The organization's board of sponsors, including nine Nobel laureates, set the clock's hands based on how vulnerable they believe the world is to a global catastrophe caused by manmade technologies.
“Make no mistake: resetting the clock at 90 seconds to midnight is not an indication that the world is stable. Quite the opposite," said Rachel Bronson, the organization's president and CEO.
"It’s urgent for governments and communities around the world to act. And the Bulletin remains hopeful — and inspired — in seeing the younger generations leading the charge.”
The global threats
Russia's nearly 2-year-old full-scale invasion of Ukraine shows no sign of abating, and "the use of nuclear weapons by Russia in that conflict remains a serious possibility," the organization warned.
Russian President Vladimir Putin decided in Feb. 2023 to suspend the New Strategic Arms Reduction Treaty. The next month he announced the deployment of tactical nuclear weapons in Belarus.
In June, a Putin advisor urged Moscow to consider launching limited nuclear strikes on Western Europe as a way to end the war in Ukraine.
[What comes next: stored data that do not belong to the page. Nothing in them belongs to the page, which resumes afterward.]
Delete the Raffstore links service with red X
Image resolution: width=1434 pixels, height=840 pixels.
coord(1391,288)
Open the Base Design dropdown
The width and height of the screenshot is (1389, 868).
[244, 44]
Russia voted to withdraw ratification of the Comprehensive Nuclear Test Ban Treaty, while the U.S. Senate kept refusing to even debate ratification.
Iran continues to enrich uranium to close to weapons grade while stonewalling the International Atomic Energy Agency on key issues, the Bulletin organization noted, and efforts to reinstate an Iran nuclear deal appear unlikely to succeed.
North Korea continues to build nuclear weapons and long-range missiles, it said, while Pakistan and India expand their nuclear capabilities without pause or restraint.
The Israel-Hamas war in Gaza since Hamas militants launched a deadly surprise attack on Israel on Oct. 7 also has the potential to escalate into a wider regional conflict that could pose "unpredictable" threats, the organization said.
Last year was the hottest year on record as massive floods, wildfires, and other climate-related disasters affected millions of people around the world, it observed, and the rapid adoption of generative AI "could magnify disinformation and corrupt the global information environment making it harder to solve the larger existential challenges."
“As though on the Titanic, leaders are steering the world toward catastrophe – more nuclear bombs, vast carbon emissions, dangerous pathogens, and artificial intelligence," said the organization's governing board chair, Jerry Brown, the former California governor.
"Only the big powers like China, America, and Russia can pull us back," he said. "Despite deep antagonisms, they must cooperate or we are doomed.”